[Opening Exercise text section]
Phase B — settle the #110 correlation statistically (parallel, mechanical): Alternate launches 0.1 / 1.0 (working-tree flip on RetailChaseCamera only), ≥4 runs per arm, record texture state per run (the [shell] zh= counts make this detectable WITHOUT user eyes if path (a)). Independence ⇒ bad runs appear in both arms. The 2026-06-09 clean-launch occurrence already proves 1.0 is not immune.

Phase C — root-cause:

  • C1 (zero handles): instrument the staging→handle path: log every batch that reaches the draw SSBO with handle==0 (entity + EnvCell sides), plus WbMeshAdapter.Tick drain counts and TextureCache upload completions per frame. Find who created a batch before its texture and never back-patched. Fix = the back-patch / ordering, NOT a retry loop.
  • C2 (valid handles, wrong output): RenderDoc the bad frame (GPU truth): inspect binding=1 SSBO contents, handle residency, sampled texture content, and the draw state of an affected wall batch.

Phase D — close out: fix #105 root cause → flip-test again (both arms clean) → re-land znear=0.1 (re-apply the 137b4f2 payload: 4 cameras + restore the retail citation comments) → user re-gates the §4 corner press (wall must stay solid at the camera) + a distance scan for any new z-shimmer (none expected; retail ships 0.1).

6. Repro notes + session-ops gotchas (cost real time today)

  • Repro spot: Holtburg houses near the player's parked position (the user was trying on a house interior; exact house id unconfirmed — textures were missing across the interior). Frequency today: 2 of 3 launches on the 0.1 build.
  • #107 interference: logging in while parked INDOORS wedges the player (stuck in air/wall, 3-for-3 today — filed). For THIS investigation prefer ending test sessions with the character OUTDOORS so logins are clean. If wedged: relaunch; it intermittently recovers.
[Closing Exercise text section]
[Opening Information provided section]
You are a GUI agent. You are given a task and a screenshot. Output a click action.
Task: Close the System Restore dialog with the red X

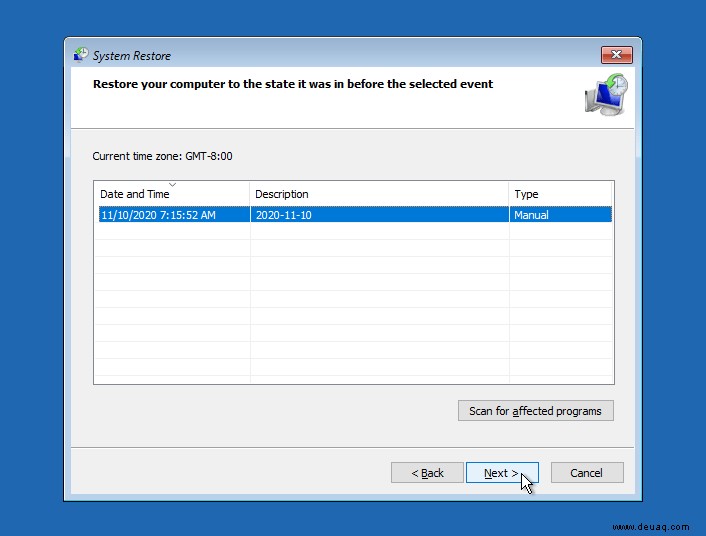(x=616, y=55)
[Closing Information provided section]
# Activity
According to the exercise text, how often did the problem occur on the 0.1 build today?

# Expected output
2 of 3 launches.